> _About this exercise_:
Keep the images out while you set down the data exactly.

> _Listed records_:
::::
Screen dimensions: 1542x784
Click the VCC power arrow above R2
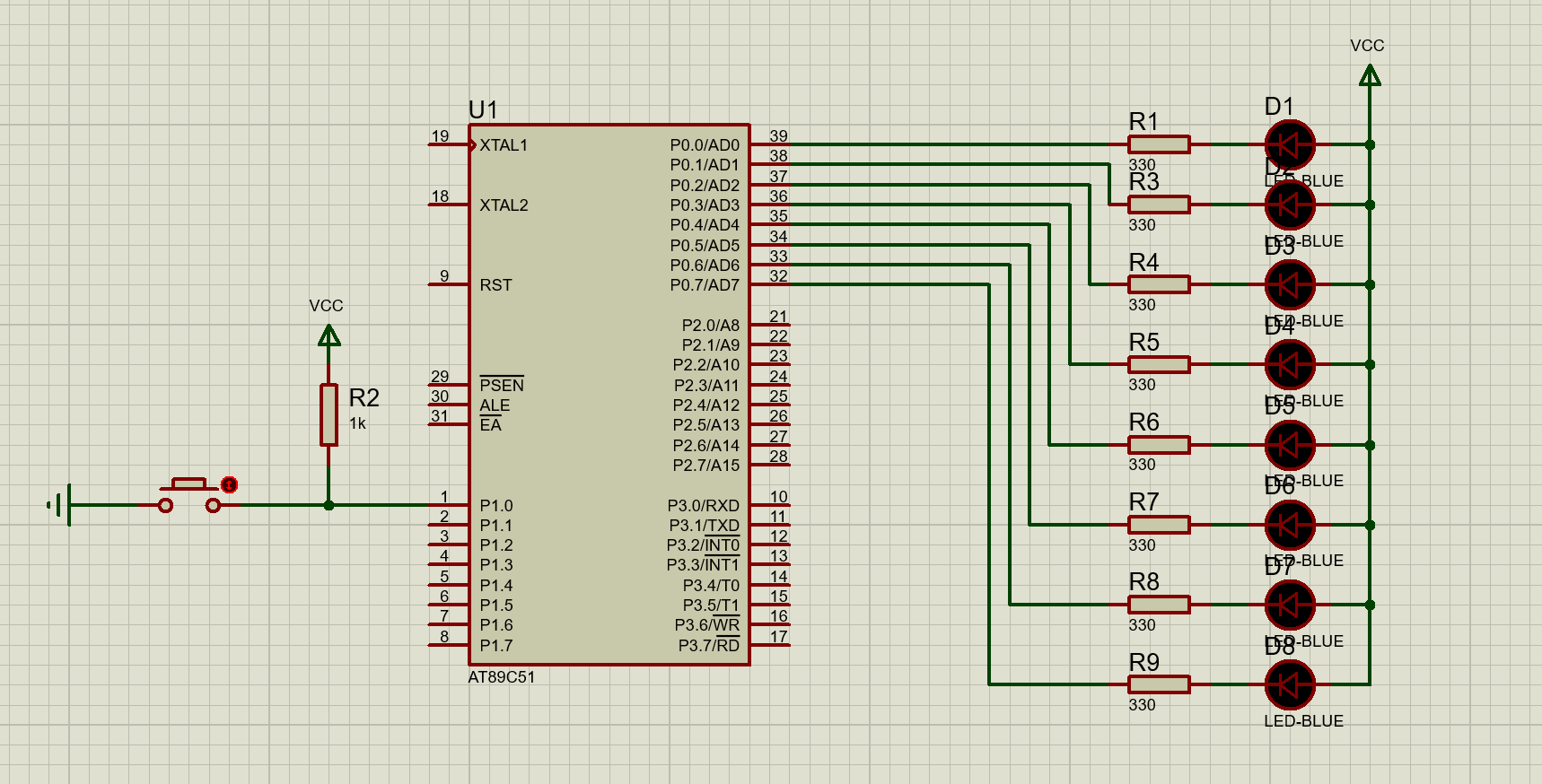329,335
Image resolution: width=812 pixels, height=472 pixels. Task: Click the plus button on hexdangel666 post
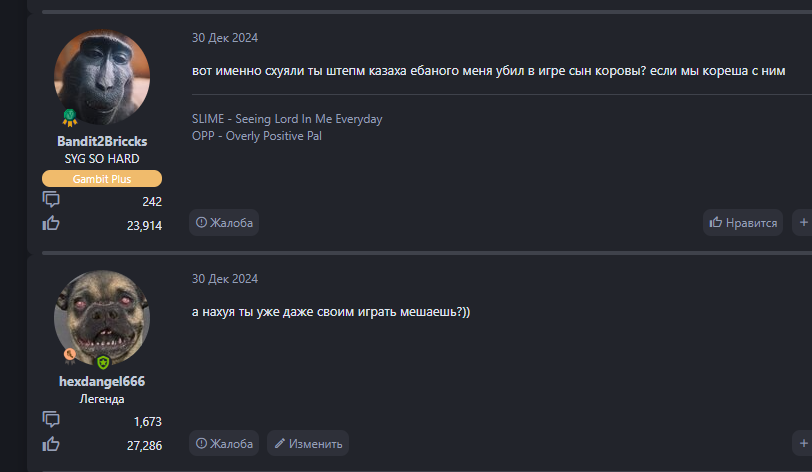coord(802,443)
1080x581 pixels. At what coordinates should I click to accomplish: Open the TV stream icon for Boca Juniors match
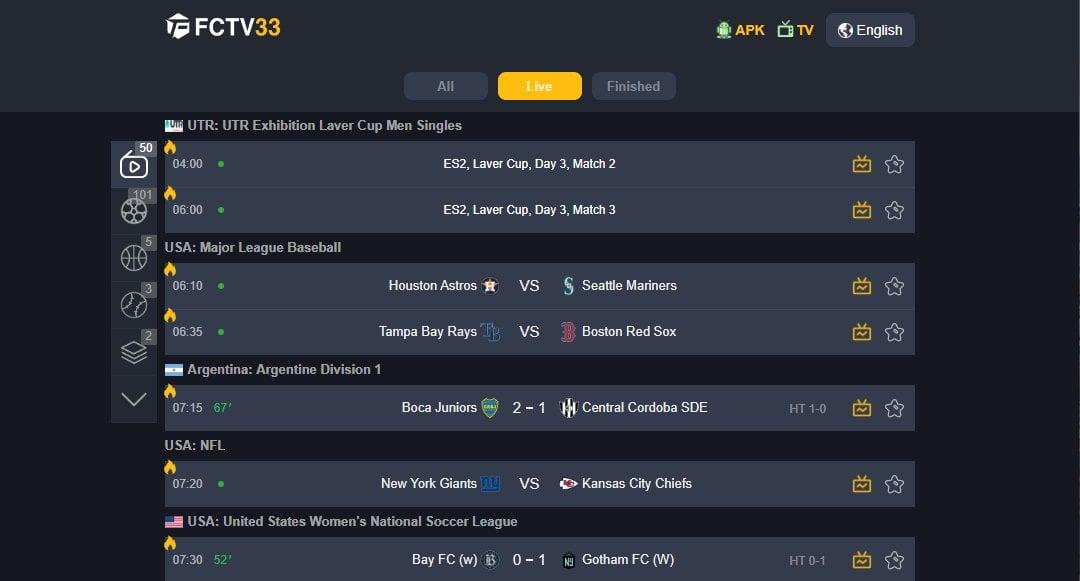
::::
> _Finished exercise_:
Screen dimensions: 1542x784
Click the VCC power arrow above R2
329,335
Image resolution: width=812 pixels, height=472 pixels. Task: Click the plus button on hexdangel666 post
coord(802,443)
1080x581 pixels. At what coordinates should I click to accomplish: Open the TV stream icon for Boca Juniors match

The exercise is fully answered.